Ku menghembuskan nafas berat, memikirkan keluarga
hanya membuat setengah kepalaku migrain tiba-tiba. Kulihat dari jendela, begitu
banyaknya anak-anak berlarian menggunakan baju yang lusuh, tak mengenyam
pendidikan, mungkin bahkan mereka tidak tahu adanya pendidikan gratis di negeri
ini. Jauh berbeda dengan kehidupan keluargaku yang begitu sempurna, tapi tak
sesempurna sifat sosial mereka yang bisa dikatakan cenderung minus. Tak terasa,
bulir air mata jatuh di pelupuk mata, rasanya sakit dan sesak
memenuhi relung dada. Melihat anak-anak jalanan, berkumpul dengan keluarga
kecil mereka dan hidup sentosa nan bahagia dengan ala kadarnya.
Ingin rasanya ku beri mereka sedikit rezeki
keluargaku, biar tahu apa itu nikmat. Ingin rasanya ku menceritakan kisah
mereka pada keluargaku, biar mereka tahu apa itu rasa bersyukur. Tapi, sudahlah
mereka bahkan jarang sekali menganggapku ada di sekeliling mereka. Jarang
melihat postingan ku di sosial media mengenai gerakan sosial untuk membantu
mereka yang kurang. Mungkin Tuhan, telah berkehendak dengan kuasa-Nya.
Aku kemudian melepas penatku di kamar. Kamar yang
tidak begitu luas, seperti keluargaku yang lain. Mungkin kalian bisa
membayangkan sebuah gudang yang terbengkalai lalu di ubah oleh sihir menjadi
kamar yang layak untuk digunakan. Di sini, aku
berimajinasi. Tembok kamarku sudah penuh oleh gambaranku, mengenai sebuah
keluarga yang harmonis, hangat, dan memiliki akhlak yang mulia. Mereka akan
membantu dengan senyum yang tak pernah lepas.
Ah, aku hanya ingin memiliki keluarga seperti itu, Ya Tuhan.
Ku pejamkan mata ini, hanya sekedar menghilangkan
semua hal negatif yang seharian ini ku pikirkan. Entahlah, kenapa aku harus
peduli dengan keluarga yang penuh dengan keegoisan ini. Banyak pertanyaan yang
sering kuajukan pada Tuhan, tentang mereka yang harus menjadi bagian
keluargaku.
Seiring waktu berjalan, aku masih bisa menikmati
udara kebebasanku. Menikmati secangkir kopi dan juga si senja yang akan
bersembunyi di balik rembulan. Ponselku ku taruh di atas meja, tidak seperti
biasanya ibuku yang cerewet tidak lagi bertanya-tanya dan memenuhi kotak masuk.
Kulihat ada pria tua di luar, ia terlihat lusuh dan compang-camping membuat
terketuk hatiku untuk memberinya sedikit makanan.
“Terima kasih nak, semoga rezeki mu selalu
terlimpahkan oleh Tuhan” Ucap pria tua itu, ah rasanya
sudah lega untuk membantu orang tua. Aku hanya mengulum senyum kemudian pergi
menuju rumah kegelapan.
Kembali kurasakan, hawa dingin yang menusuk bulu kudukku.
Suara riuh dari ruang tengah membuat mataku seakan dibawa penasaran dan pada
akhirnya aku bersembunyi di balik dinding.
Astaga!
Aku sempat tidak mempercayai ini, tapi Tuhan
memperlihatkan semua begitu jelas. Pria tua yang tadi sore ku beri makan, ada di
rumahku tapi…
Aku tidak mau mendengarnya, mereka mencaci pria tua
yang ternyata adalah kakekku sendiri. Mereka menelantarkannya seakan tak peduli kakek mau hidup ataupun mati.

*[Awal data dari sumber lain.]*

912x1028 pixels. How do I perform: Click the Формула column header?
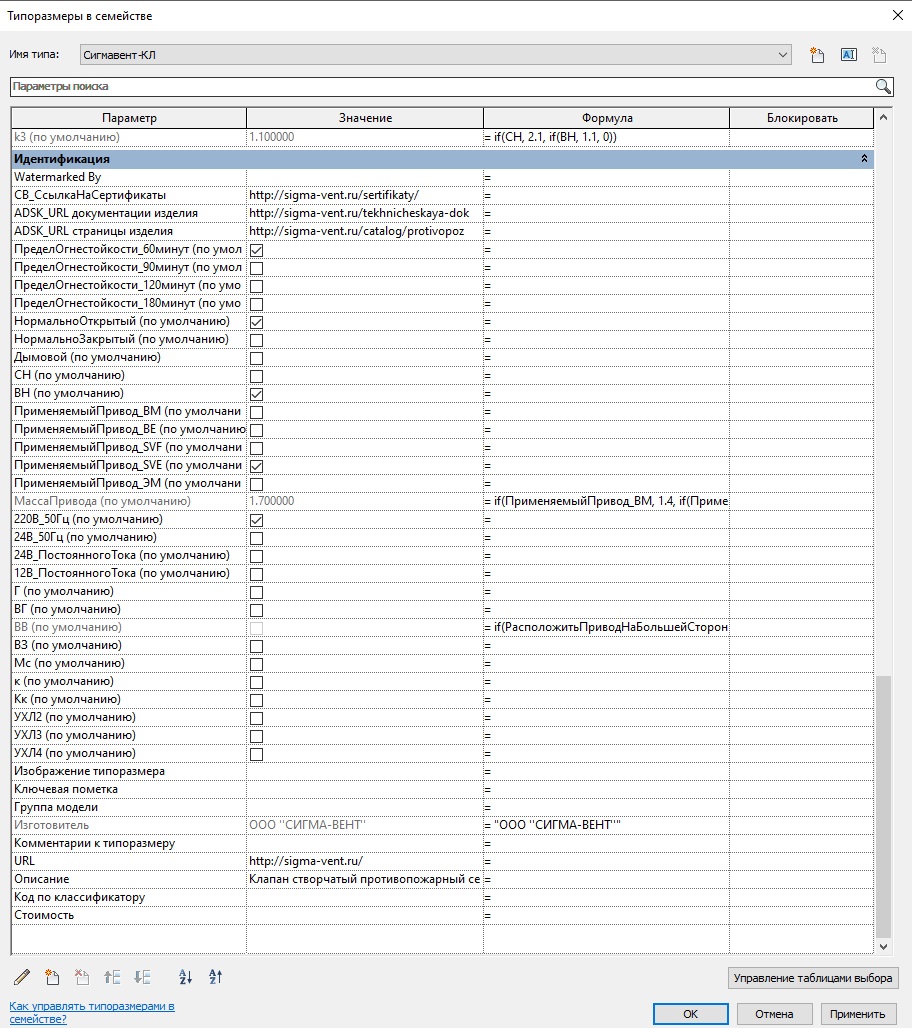coord(606,118)

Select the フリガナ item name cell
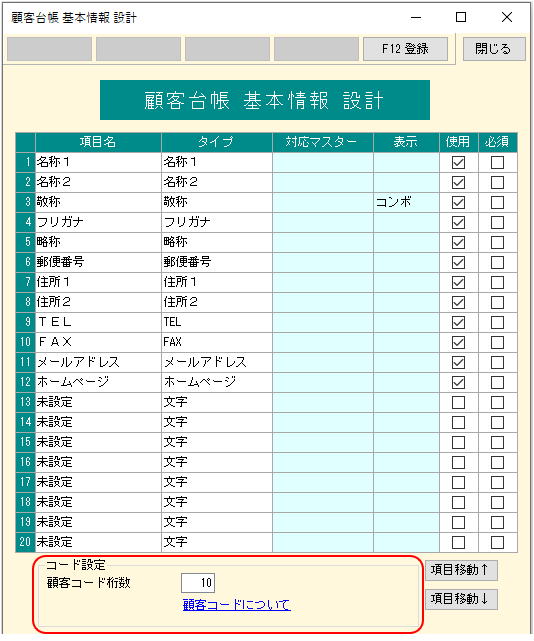[99, 222]
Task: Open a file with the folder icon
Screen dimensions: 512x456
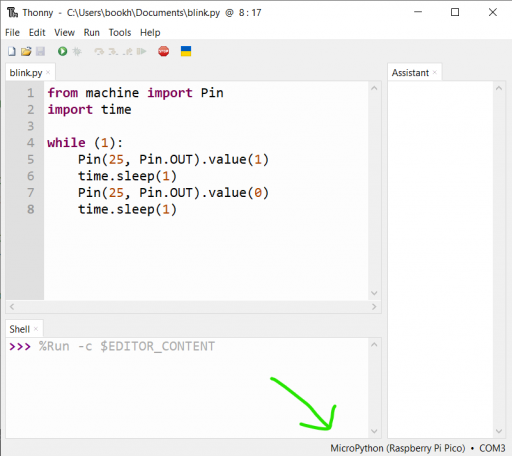Action: (x=26, y=51)
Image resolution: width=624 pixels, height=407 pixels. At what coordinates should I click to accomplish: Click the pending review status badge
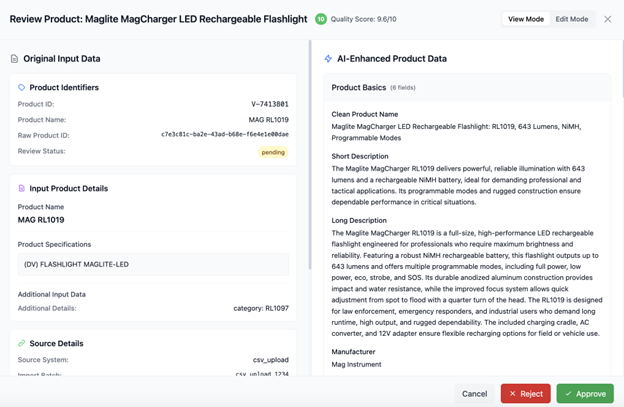click(x=273, y=152)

Kakek bersimpuh di depan paman, bibi, ayah, ibu dan yang lainnya. Hatiku rasanya
menjerit, kenapa mereka begitu tega disaat keluarga ini dipandang baik oleh
masyarakat? Apalah arti pencitraan mereka hanyalah sandiwara?

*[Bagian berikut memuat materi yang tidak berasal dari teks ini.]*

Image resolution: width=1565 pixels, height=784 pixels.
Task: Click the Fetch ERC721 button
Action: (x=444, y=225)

Setelah kejadian itu terlewati hari demi hari, aku
tidak pernah berbicara banyak kepada keluargaku. Sesekali mereka berbisik,
bahwa semakin hari aku menjadi aneh dan berniat untuk dimasukkan ke rumah sakit
jiwa, sialan! Keluarga ini lah yang seharusnya ku giring ke neraka, dengan
tanpa rasa dosa mereka mengacuhkan kakek di jalanan. Padahal mereka adalah
anak-anak yang dibesarkan oleh kakek, mengapa jadi tidak tahu diri seperti
sekarang?
Hawa di rumahku, semakin
panas seakan di neraka paling dalam. Semua terlihat sinis padaku, tapi aku
berusaha untuk tidak mempedulikan mereka, bahkan mereka saja tak pernah merasa peduli padaku. Dan setelah kejadian itu, kembali ku melihat
pemandangan yang untuk kesekian kalinya. Kakek dengan pakaian compang
campingnya berjalan begitu lemah dalam kondisi usia yang sudah tak lagi muda. Ku
masih tak bergerak, bisikan-bisikan seakan terus mengontrol diriku.
“Apalah gunanya
membantu orang yang meremehkanmu?”
“Sudahlah, tak
usah kau anggap dia”
“Tapi, dia tetaplah
kakekmu. Ayah dari ibumu”
Ku jadi terbawa suasana, saat hujan mulai datang
perlahan hingga turun dengan derasnya. Ingatan ku kembali ke masa kecil. Kakek
menggendongku dengan gemasnya, dan saat itu suasana keluargaku tidak seperti
sekarang. Senyum kakek tak pernah lepas dariku, begitu indah dan masih ada almarhumah nenek disampingnya.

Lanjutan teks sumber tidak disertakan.